TASK DESCRIPTION →
Copy each of the records below line for line without changing any wording, and leave out the pictures.

_ _ _ _ _ _ _

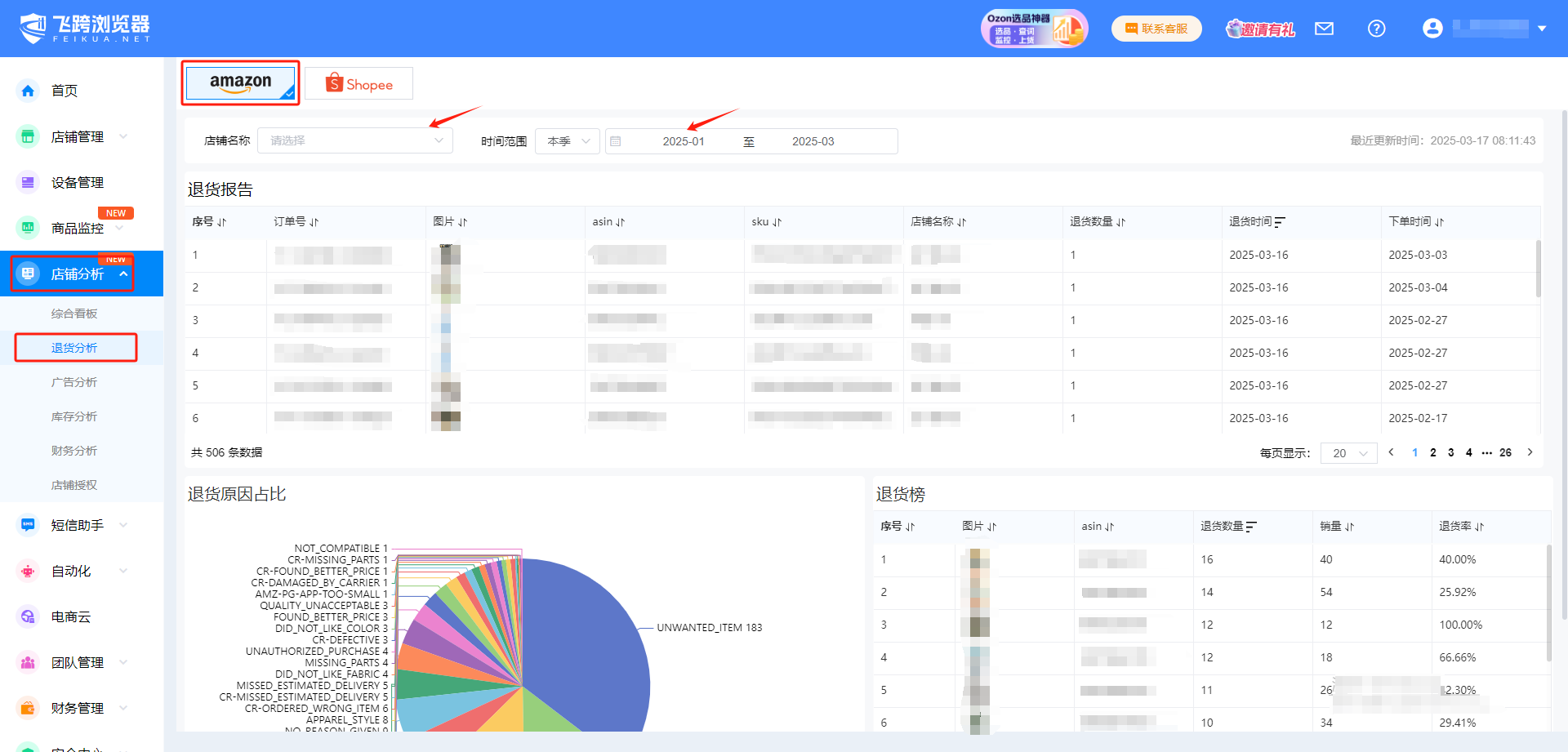Click the mail envelope icon in header

[x=1324, y=29]
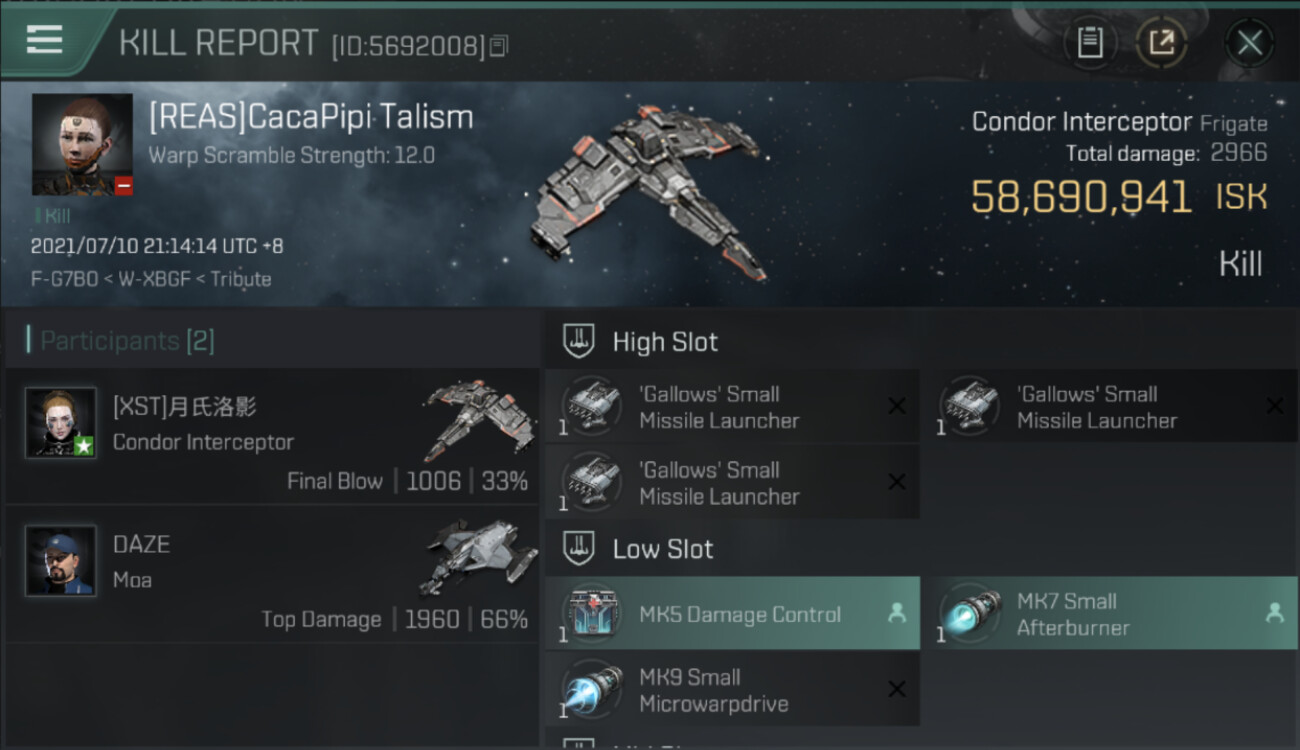Open the MK9 Small Microwarpdrive module icon
The width and height of the screenshot is (1300, 750).
pyautogui.click(x=591, y=690)
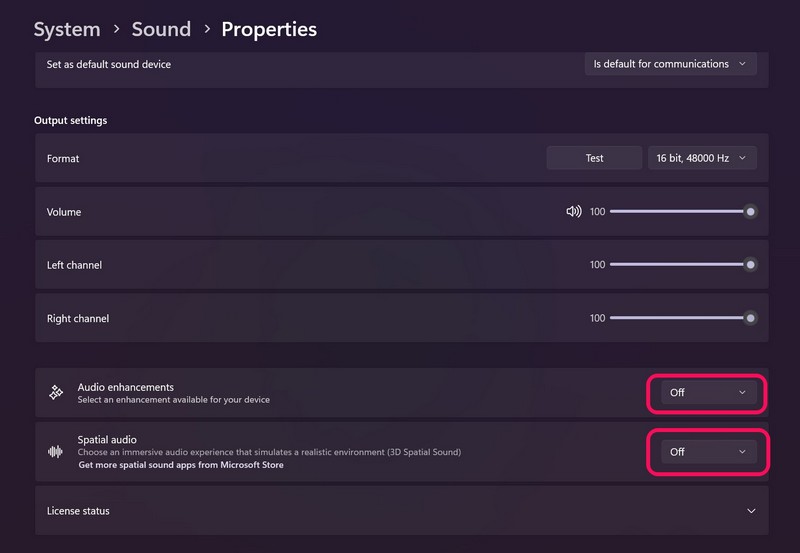The height and width of the screenshot is (553, 800).
Task: Click the chevron between Sound and Properties
Action: point(206,30)
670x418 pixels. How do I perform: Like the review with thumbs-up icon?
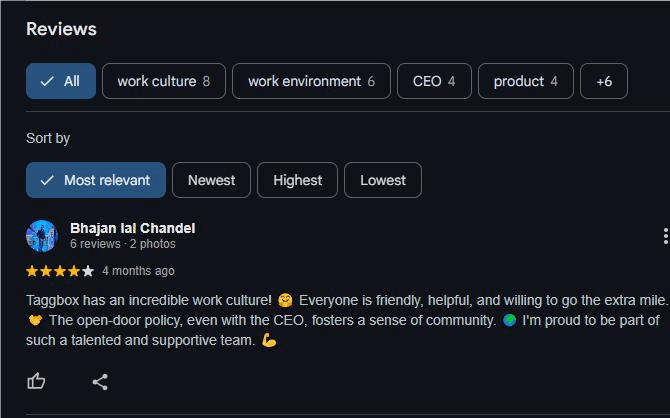(x=37, y=381)
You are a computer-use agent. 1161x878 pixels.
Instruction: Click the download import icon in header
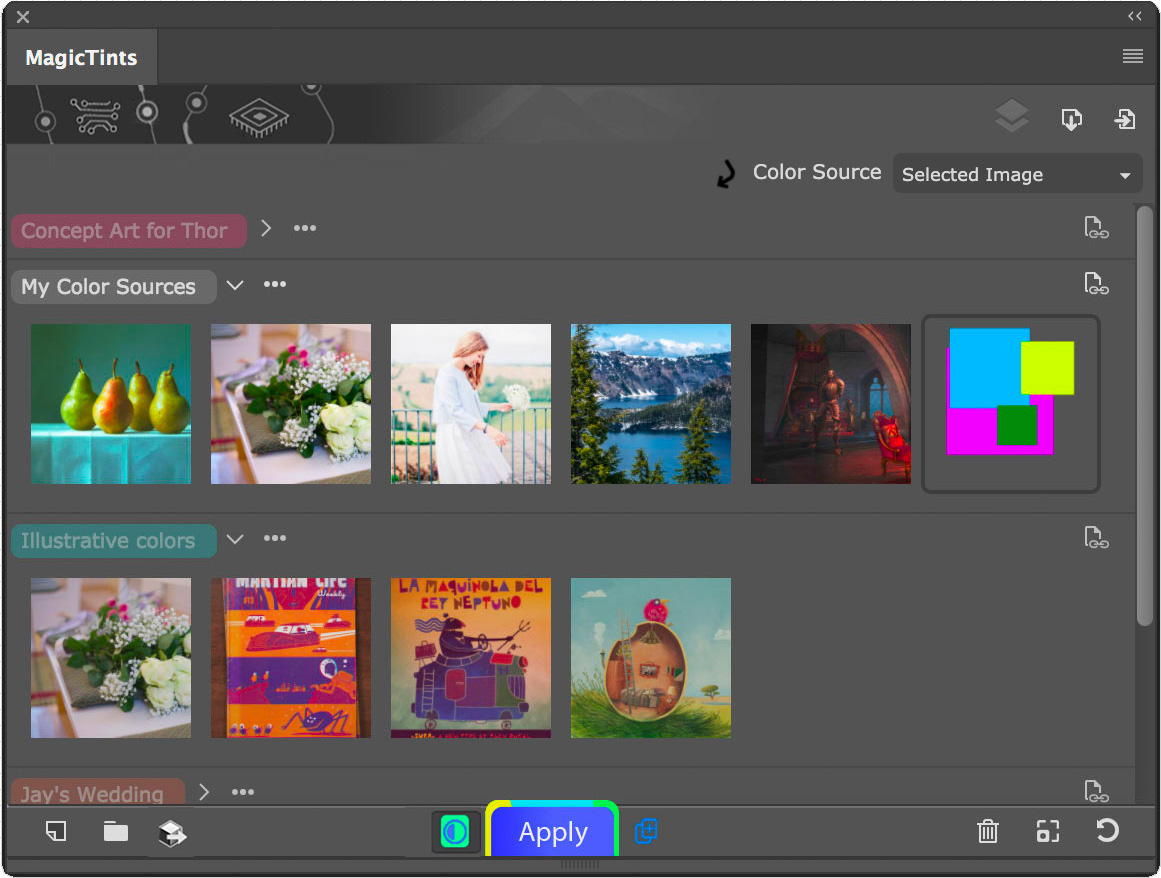tap(1071, 119)
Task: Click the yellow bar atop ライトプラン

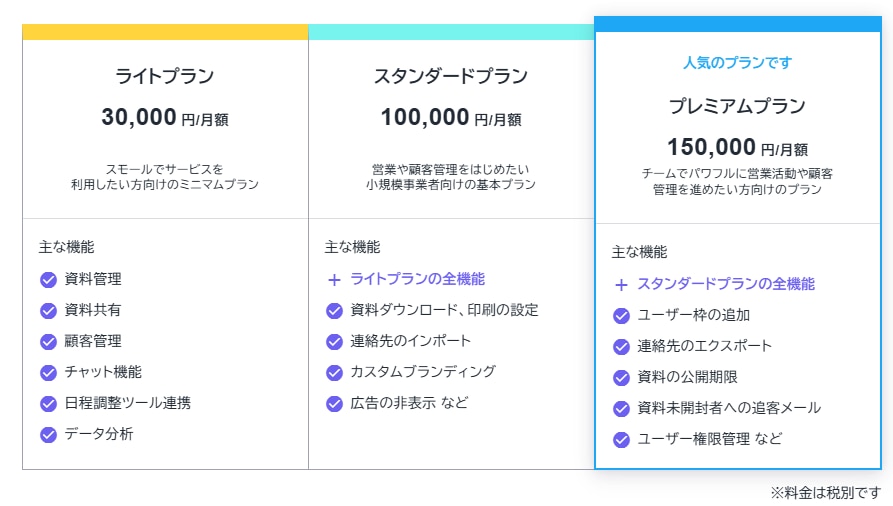Action: pos(165,32)
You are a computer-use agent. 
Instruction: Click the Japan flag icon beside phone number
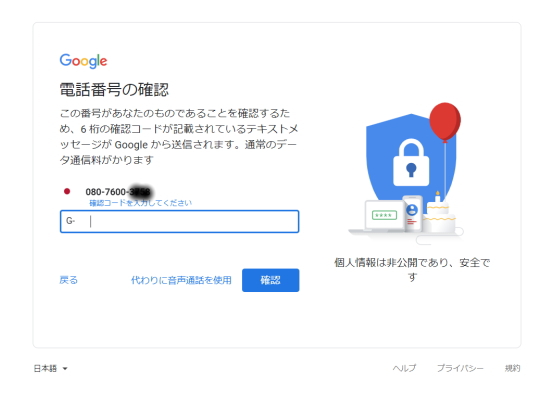[67, 191]
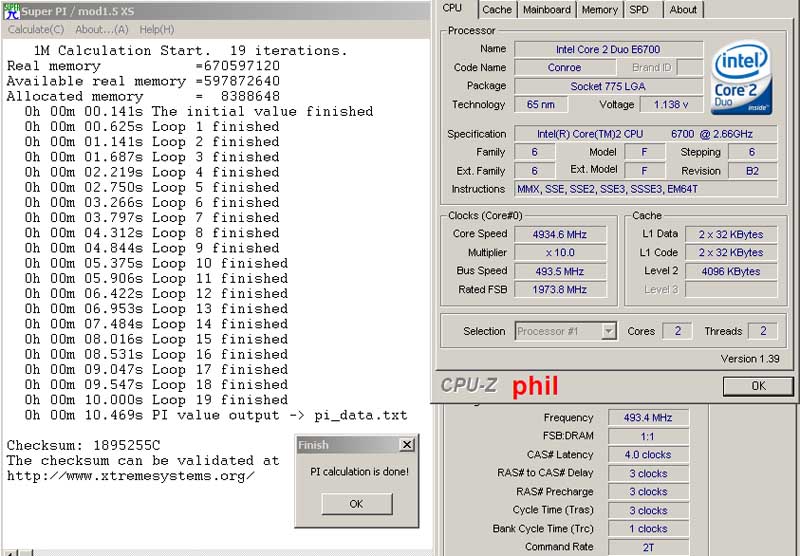Screen dimensions: 800x556
Task: Open the Help(H) menu
Action: (156, 30)
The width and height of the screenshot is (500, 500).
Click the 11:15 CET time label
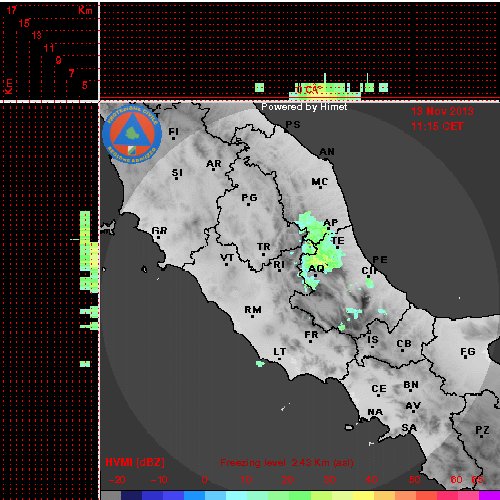point(437,126)
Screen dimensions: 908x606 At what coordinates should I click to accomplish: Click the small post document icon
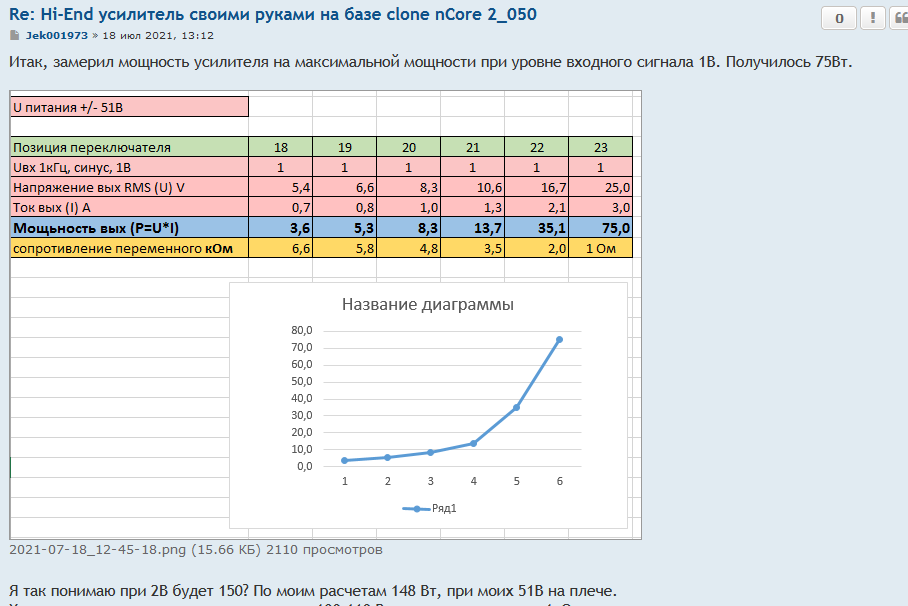(x=14, y=35)
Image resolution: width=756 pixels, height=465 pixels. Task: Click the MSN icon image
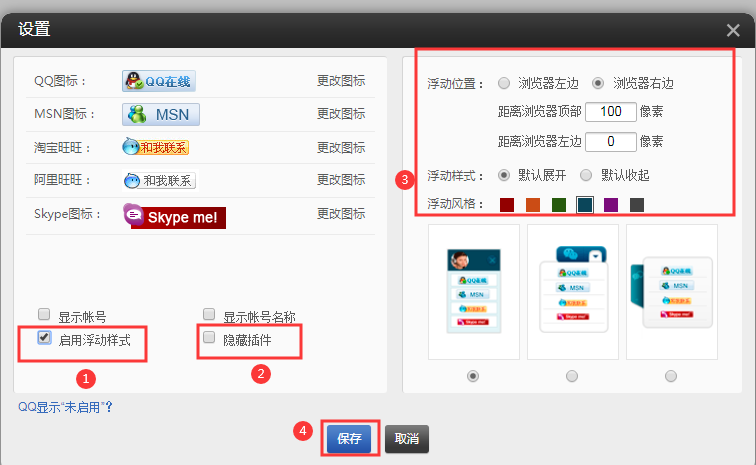click(160, 114)
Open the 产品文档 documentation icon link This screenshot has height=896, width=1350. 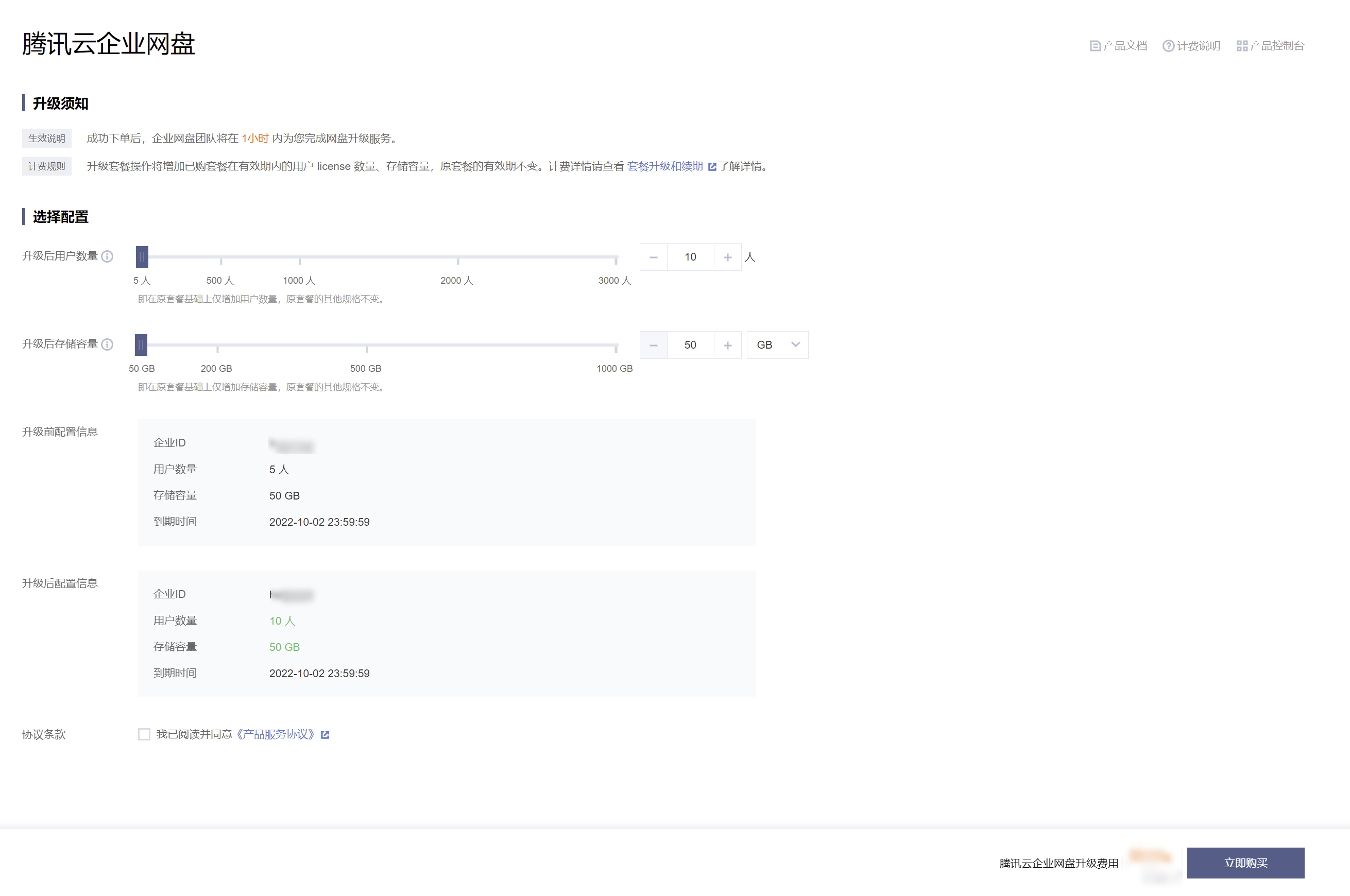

_ _ _ _ _ _ _

CORRECT ANSWER →
Click the mail envelope icon in header

[x=1324, y=29]
Open the MK9 Small Microwarpdrive module icon
The width and height of the screenshot is (1300, 750).
pyautogui.click(x=591, y=690)
The height and width of the screenshot is (553, 800).
Task: Click the chevron between Sound and Properties
Action: point(206,30)
670x418 pixels. How do I perform: Like the review with thumbs-up icon?
(x=37, y=381)
You are a computer-use agent. 1161x878 pixels.
Instruction: Click the download import icon in header
tap(1071, 119)
Task: Click the yellow bar atop ライトプラン

Action: pos(165,32)
You are a computer-use agent. 
Instruction: Click the Japan flag icon beside phone number
[67, 191]
Screen dimensions: 800x556
Task: Open the Help(H) menu
Action: (156, 30)
The width and height of the screenshot is (500, 500).
Click the 11:15 CET time label
point(437,126)
Screen dimensions: 908x606 At what coordinates should I click to accomplish: Click the small post document icon
(x=14, y=35)
Image resolution: width=756 pixels, height=465 pixels. Task: Click the MSN icon image
click(160, 114)
Open the 产品文档 documentation icon link This screenshot has height=896, width=1350. 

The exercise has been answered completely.